After a moment, she relaxes. Her fingers close around mine, strong and desperate. She holds on like she’s drowning and I’m the last thing above water.

I do the only thing I know how to do: I purr.

It’s not loud—barely more than a vibration in my chest. But it’s real. It’s for her.

She takes a breath. Then another. With every inhale, I feel the tension slide out of her.

Her face smooths out. Her scent, dead and gray all morning, starts to come back—faint, but there.

Peaches, ozone, something clean and clear.

I could cry with relief. It’s almost amazing how fast it works to repair her.
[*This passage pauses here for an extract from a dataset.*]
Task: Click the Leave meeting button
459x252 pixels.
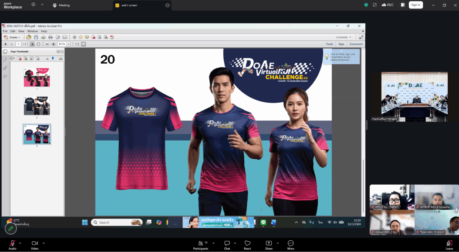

We drive like that for twenty minutes. I take the long way, slow, never in a hurry. I want to give her this for as long as I can.

When we get close to the house, I let go. She doesn’t move for a second, then gently sets her hand in her lap.

The loss is instant. I see it in her, how her body folds in as the gray starts to come back into her scent.

It may be worse than before because I gave her a taste of what she could have but won’t. Not in any sustainable way that matters.

She turns to me. Her eyes are wet.

“Thank you.”

She’s not talking about the ride.

“Anytime,” I say. I mean it. I shouldn’t, but I do.

She nods, gets out, goes inside. I watch her until the door closes, then sit in the truck, hands gripping the wheel so tight I think it might crack.

I purr, just for myself, until I can’t anymore.

***

When I walk in, the house is still and dark.

It’s the dark you get after a power outage, where every shadow is a reminder of what’s missing.

Gabriel’s truck isn’t in the drive, so he’s still at the office, or wherever he goes when he doesn’t want to be found.

I think about calling him, but what would I even say?

The urge to confess, to get ahead of the guilt, flickers and dies. I’m not ready to own it yet.

I leave my shoes at the door and walk down the hall, careful not to make noise. There’s a light on in the kitchen above the stove. The digital clock says 5:17 p.m. Technically it’s still afternoon, but the sky outside is a muddy blue, and the house feels as tired as I do.

I should check on Lily. I want to. I need to see if she’s sleeping, if the purr made any difference that lasted, if the color in her cheeks is back. But the guilt is a physical thing. It lies heavy in my stomach. Instead, I head for the pack room.